Exercise details:
Copy the data exactly from the line that contains "Review: (Montreal) Seeds (475, 2217)" through the line that contains "Picture of the Week, November 28, 2013", keeping both end lines and leaving out everything else.

Material to process:

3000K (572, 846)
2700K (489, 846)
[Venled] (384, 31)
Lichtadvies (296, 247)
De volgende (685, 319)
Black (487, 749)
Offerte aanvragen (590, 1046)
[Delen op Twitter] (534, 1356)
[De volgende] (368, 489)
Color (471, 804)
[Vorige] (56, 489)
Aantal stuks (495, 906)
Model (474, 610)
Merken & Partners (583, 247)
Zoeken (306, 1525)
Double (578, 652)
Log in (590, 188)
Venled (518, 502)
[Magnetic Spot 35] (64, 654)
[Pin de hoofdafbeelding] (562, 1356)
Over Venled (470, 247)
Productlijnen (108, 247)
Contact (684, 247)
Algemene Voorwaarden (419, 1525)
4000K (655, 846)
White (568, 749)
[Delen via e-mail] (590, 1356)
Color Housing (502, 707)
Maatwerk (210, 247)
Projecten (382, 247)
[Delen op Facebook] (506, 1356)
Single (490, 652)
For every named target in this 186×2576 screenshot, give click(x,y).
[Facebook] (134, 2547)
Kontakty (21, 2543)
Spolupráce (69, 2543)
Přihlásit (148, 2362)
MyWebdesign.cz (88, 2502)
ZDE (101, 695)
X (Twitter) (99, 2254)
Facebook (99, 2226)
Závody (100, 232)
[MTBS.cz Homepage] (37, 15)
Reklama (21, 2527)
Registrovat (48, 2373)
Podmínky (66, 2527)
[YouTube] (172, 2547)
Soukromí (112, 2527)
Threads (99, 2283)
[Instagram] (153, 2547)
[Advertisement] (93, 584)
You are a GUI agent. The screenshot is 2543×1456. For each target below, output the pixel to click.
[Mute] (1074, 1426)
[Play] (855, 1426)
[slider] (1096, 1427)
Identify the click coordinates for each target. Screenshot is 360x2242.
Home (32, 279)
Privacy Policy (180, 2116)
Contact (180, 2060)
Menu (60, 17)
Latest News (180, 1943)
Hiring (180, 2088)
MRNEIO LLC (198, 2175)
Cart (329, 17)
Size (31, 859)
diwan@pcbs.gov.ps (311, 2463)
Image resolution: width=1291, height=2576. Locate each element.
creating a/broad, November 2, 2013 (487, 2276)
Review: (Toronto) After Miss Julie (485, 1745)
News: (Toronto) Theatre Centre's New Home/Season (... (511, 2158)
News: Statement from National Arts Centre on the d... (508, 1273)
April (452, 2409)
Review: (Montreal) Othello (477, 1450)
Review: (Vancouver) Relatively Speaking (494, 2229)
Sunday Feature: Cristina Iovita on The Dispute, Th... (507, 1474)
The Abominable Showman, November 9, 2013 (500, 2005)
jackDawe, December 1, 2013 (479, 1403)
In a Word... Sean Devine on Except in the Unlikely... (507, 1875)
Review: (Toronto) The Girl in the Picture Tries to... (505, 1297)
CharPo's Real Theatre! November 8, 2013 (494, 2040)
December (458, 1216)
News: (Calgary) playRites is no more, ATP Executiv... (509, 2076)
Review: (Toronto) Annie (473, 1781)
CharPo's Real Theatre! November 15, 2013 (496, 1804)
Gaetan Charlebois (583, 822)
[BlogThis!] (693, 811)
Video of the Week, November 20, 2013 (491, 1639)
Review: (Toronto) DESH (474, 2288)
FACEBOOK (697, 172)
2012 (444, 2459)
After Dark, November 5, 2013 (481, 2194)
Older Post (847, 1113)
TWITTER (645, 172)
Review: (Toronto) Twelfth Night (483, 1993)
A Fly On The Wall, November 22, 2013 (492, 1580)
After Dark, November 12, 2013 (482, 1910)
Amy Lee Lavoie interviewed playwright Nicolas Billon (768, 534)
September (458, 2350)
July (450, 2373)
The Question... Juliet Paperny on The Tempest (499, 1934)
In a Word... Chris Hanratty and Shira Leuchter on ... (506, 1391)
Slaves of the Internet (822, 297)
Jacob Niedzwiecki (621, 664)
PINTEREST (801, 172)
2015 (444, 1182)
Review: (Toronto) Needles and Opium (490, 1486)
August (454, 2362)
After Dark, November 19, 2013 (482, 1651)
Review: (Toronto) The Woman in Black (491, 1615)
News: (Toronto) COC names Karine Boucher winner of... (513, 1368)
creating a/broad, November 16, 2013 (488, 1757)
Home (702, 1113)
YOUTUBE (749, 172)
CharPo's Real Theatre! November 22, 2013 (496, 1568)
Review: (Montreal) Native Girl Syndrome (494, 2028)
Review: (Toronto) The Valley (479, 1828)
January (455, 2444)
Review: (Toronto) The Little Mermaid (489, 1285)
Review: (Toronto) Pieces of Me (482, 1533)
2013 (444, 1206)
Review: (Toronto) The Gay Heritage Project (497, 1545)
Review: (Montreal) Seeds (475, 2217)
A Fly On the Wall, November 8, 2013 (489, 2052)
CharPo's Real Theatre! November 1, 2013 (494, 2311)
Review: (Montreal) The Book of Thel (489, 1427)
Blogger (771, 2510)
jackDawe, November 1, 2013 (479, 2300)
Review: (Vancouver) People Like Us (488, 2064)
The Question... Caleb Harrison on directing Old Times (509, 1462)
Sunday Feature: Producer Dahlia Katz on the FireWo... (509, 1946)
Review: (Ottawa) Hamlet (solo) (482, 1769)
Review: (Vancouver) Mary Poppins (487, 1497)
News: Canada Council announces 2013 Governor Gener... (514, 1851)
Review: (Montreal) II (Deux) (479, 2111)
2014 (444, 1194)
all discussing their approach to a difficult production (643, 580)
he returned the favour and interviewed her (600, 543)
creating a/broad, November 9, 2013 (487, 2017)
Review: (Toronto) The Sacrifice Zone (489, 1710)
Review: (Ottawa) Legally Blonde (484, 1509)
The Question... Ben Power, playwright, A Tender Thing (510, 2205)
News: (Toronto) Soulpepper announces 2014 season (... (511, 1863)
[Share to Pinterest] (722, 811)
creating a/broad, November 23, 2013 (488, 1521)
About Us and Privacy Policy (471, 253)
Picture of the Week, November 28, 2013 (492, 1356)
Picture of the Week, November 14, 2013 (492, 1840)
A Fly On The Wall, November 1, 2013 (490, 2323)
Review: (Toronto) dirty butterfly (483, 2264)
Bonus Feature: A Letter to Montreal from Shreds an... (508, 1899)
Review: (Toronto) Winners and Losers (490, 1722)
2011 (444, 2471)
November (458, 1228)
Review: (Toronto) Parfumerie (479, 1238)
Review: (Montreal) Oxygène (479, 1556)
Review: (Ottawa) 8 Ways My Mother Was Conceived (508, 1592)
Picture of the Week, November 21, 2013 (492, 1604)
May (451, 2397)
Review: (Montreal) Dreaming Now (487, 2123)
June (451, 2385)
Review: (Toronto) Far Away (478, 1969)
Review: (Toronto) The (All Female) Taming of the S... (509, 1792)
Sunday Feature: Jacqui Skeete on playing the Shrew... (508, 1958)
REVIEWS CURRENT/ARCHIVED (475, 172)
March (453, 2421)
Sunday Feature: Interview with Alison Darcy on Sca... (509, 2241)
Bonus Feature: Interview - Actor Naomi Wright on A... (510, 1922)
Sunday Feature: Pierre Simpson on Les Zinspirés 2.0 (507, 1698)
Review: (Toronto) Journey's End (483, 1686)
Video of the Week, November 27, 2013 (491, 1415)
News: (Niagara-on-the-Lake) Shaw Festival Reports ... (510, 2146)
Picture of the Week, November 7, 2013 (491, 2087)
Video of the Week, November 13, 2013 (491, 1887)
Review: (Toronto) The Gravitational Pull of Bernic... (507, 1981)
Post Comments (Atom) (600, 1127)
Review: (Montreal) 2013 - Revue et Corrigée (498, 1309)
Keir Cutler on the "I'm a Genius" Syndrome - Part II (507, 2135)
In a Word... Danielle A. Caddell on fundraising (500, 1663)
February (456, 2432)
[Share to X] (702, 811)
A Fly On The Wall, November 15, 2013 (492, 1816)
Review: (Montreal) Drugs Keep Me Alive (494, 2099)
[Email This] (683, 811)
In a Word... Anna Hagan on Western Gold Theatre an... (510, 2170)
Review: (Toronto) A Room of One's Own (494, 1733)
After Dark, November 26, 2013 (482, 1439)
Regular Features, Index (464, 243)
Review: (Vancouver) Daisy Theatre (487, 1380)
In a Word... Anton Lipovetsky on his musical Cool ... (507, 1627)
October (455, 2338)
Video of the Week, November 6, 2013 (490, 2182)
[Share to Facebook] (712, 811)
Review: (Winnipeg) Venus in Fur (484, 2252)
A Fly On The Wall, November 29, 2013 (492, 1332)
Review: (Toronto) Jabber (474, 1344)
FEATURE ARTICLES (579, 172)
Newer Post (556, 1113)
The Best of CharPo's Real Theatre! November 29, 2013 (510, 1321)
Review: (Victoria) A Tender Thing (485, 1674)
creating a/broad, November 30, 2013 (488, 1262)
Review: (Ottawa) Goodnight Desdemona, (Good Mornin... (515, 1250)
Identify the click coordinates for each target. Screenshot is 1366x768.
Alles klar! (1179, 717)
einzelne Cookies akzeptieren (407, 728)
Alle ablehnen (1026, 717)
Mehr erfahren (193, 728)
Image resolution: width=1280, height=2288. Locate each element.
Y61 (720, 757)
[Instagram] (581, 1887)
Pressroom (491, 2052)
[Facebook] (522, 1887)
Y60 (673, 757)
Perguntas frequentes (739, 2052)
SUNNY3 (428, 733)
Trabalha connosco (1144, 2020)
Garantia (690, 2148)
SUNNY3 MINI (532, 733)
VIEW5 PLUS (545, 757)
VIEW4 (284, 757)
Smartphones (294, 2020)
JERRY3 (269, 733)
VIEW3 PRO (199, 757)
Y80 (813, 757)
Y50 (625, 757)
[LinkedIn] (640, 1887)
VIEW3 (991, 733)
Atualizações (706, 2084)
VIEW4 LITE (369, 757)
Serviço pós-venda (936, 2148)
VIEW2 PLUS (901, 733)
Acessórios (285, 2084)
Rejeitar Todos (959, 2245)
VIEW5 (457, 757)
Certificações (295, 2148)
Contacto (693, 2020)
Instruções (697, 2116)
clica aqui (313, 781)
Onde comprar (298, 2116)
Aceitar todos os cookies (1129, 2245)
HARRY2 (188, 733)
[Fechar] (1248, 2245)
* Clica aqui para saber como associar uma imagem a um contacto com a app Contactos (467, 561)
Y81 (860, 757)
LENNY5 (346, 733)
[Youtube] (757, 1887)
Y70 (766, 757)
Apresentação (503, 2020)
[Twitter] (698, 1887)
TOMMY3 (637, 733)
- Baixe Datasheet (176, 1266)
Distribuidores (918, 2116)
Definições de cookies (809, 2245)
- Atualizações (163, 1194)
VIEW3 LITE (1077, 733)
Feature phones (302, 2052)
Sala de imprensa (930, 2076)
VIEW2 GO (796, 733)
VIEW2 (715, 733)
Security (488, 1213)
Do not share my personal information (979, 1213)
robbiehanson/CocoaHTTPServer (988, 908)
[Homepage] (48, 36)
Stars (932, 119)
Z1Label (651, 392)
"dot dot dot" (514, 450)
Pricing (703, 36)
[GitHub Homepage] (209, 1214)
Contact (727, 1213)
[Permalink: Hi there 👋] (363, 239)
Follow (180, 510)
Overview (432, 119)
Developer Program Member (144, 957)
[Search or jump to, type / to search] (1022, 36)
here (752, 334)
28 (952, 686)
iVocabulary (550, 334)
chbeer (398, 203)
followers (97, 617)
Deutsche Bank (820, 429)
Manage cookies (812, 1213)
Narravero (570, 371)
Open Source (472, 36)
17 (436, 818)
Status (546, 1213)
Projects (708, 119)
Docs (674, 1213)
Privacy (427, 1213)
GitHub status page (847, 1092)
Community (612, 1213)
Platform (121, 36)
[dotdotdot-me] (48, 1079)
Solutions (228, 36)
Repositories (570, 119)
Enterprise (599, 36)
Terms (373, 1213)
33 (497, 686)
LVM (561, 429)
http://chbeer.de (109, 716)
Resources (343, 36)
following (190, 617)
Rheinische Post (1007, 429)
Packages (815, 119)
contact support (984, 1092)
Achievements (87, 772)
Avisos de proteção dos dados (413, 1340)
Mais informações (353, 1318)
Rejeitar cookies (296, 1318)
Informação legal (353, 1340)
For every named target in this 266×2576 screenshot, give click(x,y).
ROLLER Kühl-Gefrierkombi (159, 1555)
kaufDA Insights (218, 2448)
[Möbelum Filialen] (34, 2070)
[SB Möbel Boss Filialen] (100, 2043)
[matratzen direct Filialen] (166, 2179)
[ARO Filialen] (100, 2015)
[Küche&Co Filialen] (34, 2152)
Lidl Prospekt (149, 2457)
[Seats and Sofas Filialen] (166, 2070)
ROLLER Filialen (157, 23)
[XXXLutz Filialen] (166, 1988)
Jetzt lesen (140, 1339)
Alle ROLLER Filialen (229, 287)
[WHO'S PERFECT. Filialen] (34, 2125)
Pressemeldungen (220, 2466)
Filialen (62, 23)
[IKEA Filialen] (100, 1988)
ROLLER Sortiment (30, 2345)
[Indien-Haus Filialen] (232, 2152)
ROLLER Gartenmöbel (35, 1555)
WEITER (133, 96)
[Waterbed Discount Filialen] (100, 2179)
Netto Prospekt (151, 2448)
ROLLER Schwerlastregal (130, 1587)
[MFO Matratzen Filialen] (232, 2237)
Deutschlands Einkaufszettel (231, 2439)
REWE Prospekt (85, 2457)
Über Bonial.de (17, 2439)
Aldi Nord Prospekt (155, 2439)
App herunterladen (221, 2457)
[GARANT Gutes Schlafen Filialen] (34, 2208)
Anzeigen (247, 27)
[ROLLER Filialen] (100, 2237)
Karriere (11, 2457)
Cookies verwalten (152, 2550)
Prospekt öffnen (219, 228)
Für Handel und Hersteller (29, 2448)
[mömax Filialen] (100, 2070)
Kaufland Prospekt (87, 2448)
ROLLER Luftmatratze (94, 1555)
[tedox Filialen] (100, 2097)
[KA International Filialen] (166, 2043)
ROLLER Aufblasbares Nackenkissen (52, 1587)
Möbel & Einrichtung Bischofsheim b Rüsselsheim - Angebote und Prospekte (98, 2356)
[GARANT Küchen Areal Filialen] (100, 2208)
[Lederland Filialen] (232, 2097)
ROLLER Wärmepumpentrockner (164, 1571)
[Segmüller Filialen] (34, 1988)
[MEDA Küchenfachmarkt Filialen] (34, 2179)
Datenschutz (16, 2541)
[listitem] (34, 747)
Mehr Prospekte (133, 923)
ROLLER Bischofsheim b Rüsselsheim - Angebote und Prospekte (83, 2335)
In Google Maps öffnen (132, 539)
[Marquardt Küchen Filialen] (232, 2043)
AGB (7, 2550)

Solution to this exercise:
Review: (Montreal) Seeds (475, 2217)
A Fly On the Wall, November 8, 2013 (489, 2052)
CharPo's Real Theatre! November 1, 2013 (494, 2311)
Review: (Montreal) The Book of Thel (489, 1427)
Blogger (771, 2510)
jackDawe, November 1, 2013 (479, 2300)
Review: (Vancouver) People Like Us (488, 2064)
The Question... Caleb Harrison on directing Old Times (509, 1462)
Sunday Feature: Producer Dahlia Katz on the FireWo... (509, 1946)
Review: (Ottawa) Hamlet (solo) (482, 1769)
Review: (Vancouver) Mary Poppins (487, 1497)
News: Canada Council announces 2013 Governor Gener... (514, 1851)
Review: (Montreal) II (Deux) (479, 2111)
2014 (444, 1194)
all discussing their approach to a difficult production (643, 580)
he returned the favour and interviewed her (600, 543)
creating a/broad, November 9, 2013 (487, 2017)
Review: (Toronto) The Sacrifice Zone (489, 1710)
Review: (Ottawa) Legally Blonde (484, 1509)
The Question... Ben Power, playwright, A Tender Thing (510, 2205)
News: (Toronto) Soulpepper announces 2014 season (... (511, 1863)
[Share to Pinterest] (722, 811)
creating a/broad, November 23, 2013 (488, 1521)
About Us and Privacy Policy (471, 253)
Picture of the Week, November 28, 2013 (492, 1356)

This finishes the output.